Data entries
--*--

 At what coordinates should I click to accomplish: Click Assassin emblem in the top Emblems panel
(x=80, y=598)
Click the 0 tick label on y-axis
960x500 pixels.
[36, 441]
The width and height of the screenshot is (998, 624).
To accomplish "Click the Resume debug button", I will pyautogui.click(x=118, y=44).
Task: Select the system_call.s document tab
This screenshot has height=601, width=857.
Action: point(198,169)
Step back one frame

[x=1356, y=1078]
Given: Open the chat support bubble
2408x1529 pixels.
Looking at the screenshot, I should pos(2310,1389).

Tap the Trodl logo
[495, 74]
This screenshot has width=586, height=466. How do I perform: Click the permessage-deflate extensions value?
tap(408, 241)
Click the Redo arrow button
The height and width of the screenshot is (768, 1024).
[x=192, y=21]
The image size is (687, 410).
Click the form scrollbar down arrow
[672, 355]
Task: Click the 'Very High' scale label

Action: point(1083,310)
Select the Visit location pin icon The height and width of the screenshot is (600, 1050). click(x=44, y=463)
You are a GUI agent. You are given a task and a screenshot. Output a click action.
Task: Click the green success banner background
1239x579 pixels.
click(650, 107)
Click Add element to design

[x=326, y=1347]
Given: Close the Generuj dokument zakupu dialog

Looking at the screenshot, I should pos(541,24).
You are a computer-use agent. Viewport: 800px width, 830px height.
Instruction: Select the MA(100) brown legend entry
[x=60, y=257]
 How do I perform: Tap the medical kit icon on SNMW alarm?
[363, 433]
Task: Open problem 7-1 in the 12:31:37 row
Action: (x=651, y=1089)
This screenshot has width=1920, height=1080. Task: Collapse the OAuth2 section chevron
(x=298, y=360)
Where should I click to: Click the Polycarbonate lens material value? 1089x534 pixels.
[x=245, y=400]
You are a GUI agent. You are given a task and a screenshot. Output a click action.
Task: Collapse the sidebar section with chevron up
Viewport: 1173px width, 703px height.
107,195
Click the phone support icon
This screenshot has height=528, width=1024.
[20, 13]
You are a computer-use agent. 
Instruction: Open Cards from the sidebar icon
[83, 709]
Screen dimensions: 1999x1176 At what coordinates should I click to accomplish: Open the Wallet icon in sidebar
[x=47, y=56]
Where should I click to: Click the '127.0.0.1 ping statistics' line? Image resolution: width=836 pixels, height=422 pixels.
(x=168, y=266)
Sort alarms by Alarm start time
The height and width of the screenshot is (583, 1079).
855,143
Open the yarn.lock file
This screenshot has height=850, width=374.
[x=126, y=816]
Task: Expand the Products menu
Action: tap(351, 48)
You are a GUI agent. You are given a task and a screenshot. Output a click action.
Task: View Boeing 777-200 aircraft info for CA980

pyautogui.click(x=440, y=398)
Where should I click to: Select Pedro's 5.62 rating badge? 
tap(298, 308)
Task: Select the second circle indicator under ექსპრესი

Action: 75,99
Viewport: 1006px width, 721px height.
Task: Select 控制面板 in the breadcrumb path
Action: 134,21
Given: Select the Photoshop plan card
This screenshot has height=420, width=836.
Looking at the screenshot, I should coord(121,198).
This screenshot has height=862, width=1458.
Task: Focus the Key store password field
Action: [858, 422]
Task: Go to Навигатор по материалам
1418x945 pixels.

--*--

Please output every line of the listing above verbatim, from the first line to the last.

## Finished answer
 At what coordinates should I click to accomplish: Click Assassin emblem in the top Emblems panel
(x=80, y=598)
Click the 0 tick label on y-axis
960x500 pixels.
[36, 441]
The width and height of the screenshot is (998, 624).
To accomplish "Click the Resume debug button", I will pyautogui.click(x=118, y=44).
Task: Select the system_call.s document tab
This screenshot has height=601, width=857.
Action: point(198,169)
Step back one frame

[x=1356, y=1078]
Given: Open the chat support bubble
2408x1529 pixels.
Looking at the screenshot, I should pos(2310,1389).

Tap the Trodl logo
[495, 74]
This screenshot has width=586, height=466. How do I perform: Click the permessage-deflate extensions value?
tap(408, 241)
Click the Redo arrow button
The height and width of the screenshot is (768, 1024).
[x=192, y=21]
The image size is (687, 410).
Click the form scrollbar down arrow
[672, 355]
Task: Click the 'Very High' scale label

Action: point(1083,310)
Select the Visit location pin icon The height and width of the screenshot is (600, 1050). click(x=44, y=463)
You are a GUI agent. You are given a task and a screenshot. Output a click action.
Task: Click the green success banner background
1239x579 pixels.
click(650, 107)
Click Add element to design

[x=326, y=1347]
Given: Close the Generuj dokument zakupu dialog

Looking at the screenshot, I should pos(541,24).
You are a computer-use agent. Viewport: 800px width, 830px height.
Instruction: Select the MA(100) brown legend entry
[x=60, y=257]
 How do I perform: Tap the medical kit icon on SNMW alarm?
[363, 433]
Task: Open problem 7-1 in the 12:31:37 row
Action: (x=651, y=1089)
This screenshot has width=1920, height=1080. Task: Collapse the OAuth2 section chevron
(x=298, y=360)
Where should I click to: Click the Polycarbonate lens material value? 1089x534 pixels.
[x=245, y=400]
You are a GUI agent. You are given a task and a screenshot. Output a click action.
Task: Collapse the sidebar section with chevron up
Viewport: 1173px width, 703px height.
107,195
Click the phone support icon
This screenshot has height=528, width=1024.
[20, 13]
You are a computer-use agent. 
Instruction: Open Cards from the sidebar icon
[83, 709]
Screen dimensions: 1999x1176 At what coordinates should I click to accomplish: Open the Wallet icon in sidebar
[x=47, y=56]
Where should I click to: Click the '127.0.0.1 ping statistics' line? Image resolution: width=836 pixels, height=422 pixels.
(x=168, y=266)
Sort alarms by Alarm start time
The height and width of the screenshot is (583, 1079).
855,143
Open the yarn.lock file
This screenshot has height=850, width=374.
[x=126, y=816]
Task: Expand the Products menu
Action: tap(351, 48)
You are a GUI agent. You are given a task and a screenshot. Output a click action.
Task: View Boeing 777-200 aircraft info for CA980

pyautogui.click(x=440, y=398)
Where should I click to: Select Pedro's 5.62 rating badge? 
tap(298, 308)
Task: Select the second circle indicator under ექსპრესი

Action: 75,99
Viewport: 1006px width, 721px height.
Task: Select 控制面板 in the breadcrumb path
Action: 134,21
Given: Select the Photoshop plan card
This screenshot has height=420, width=836.
Looking at the screenshot, I should coord(121,198).
This screenshot has height=862, width=1458.
Task: Focus the Key store password field
Action: [858, 422]
Task: Go to Навигатор по материалам
1418x945 pixels.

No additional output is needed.